Postby pepo » Tue Oct 06, 2020 8:19 am

I am using the Default skeleton, and looking at the shoulders and hips, I see more bones than humans actually have. Additionally, shoulder joints are not at a place where the ball joints actually are. Instead, two "diagonal" bones "shoulder01" and "upperarm01" connect "clavicle" and "upperarm02".

I understand that the additional bones are inserted to get better deformations with just weights, instead of needing to use pose-dependend shape keys (joint correction morphs), so I would like to keep using this skeleton, instead of using a simpler one.

The default pose has somewhat angled arms and legs, and I am fighting with rotating them back to a normal standing pose, with nearly closed legs, and hanging arms. Using Blender, I can rotate all bones just fine, but my problem is that I don't know which of the bones need which rotation to accurately simulate rotation around the actual ball joints (e.g. for animations).

Inspecting some community-provided poses in Blender show many different values, some looking acceptable, some looking weird, but none of them looking correct. My own attempts don't look good either.

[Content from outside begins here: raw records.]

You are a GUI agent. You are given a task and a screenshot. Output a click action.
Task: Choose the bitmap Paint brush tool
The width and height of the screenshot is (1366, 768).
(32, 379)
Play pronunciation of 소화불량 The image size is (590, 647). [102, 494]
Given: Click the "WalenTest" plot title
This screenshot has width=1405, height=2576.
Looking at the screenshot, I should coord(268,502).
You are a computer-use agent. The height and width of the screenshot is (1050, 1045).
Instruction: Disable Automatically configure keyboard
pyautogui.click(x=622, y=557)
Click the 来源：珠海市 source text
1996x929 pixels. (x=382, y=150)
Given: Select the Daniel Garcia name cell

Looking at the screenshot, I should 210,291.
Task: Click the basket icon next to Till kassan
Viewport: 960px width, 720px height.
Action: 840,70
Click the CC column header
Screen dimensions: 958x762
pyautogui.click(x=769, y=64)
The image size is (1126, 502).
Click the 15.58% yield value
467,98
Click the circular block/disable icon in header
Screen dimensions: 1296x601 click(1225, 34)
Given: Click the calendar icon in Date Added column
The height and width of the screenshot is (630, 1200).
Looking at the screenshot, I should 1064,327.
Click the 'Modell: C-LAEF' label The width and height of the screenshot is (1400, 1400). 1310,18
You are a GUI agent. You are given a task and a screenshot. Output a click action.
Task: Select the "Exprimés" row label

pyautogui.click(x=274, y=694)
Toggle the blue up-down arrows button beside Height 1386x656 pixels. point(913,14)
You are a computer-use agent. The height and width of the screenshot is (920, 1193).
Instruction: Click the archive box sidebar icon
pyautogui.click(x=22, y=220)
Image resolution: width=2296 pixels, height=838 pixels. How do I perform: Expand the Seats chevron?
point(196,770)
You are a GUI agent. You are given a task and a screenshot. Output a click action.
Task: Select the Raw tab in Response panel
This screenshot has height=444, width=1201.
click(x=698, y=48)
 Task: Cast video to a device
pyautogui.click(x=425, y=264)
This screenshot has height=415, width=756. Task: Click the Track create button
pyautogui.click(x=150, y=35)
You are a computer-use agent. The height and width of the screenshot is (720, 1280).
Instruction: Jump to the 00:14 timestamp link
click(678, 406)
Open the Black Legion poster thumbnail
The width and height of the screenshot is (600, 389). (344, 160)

I currently use these values for a hanging arm, but using these to interpolate a move from the default pose look wrong.

clavicle Z = 0.05
shoulder01 Z = 0.1
shoulder01 X = -0.1
upperarm01 Z = 0.1
upperarm02 Z = 0.1
lowerarm01 X = -0.2

So my question is, if there is any "formula" to transform the (single) arm/leg angle (front view) to the (multiple) armature bone angles in WXYZ?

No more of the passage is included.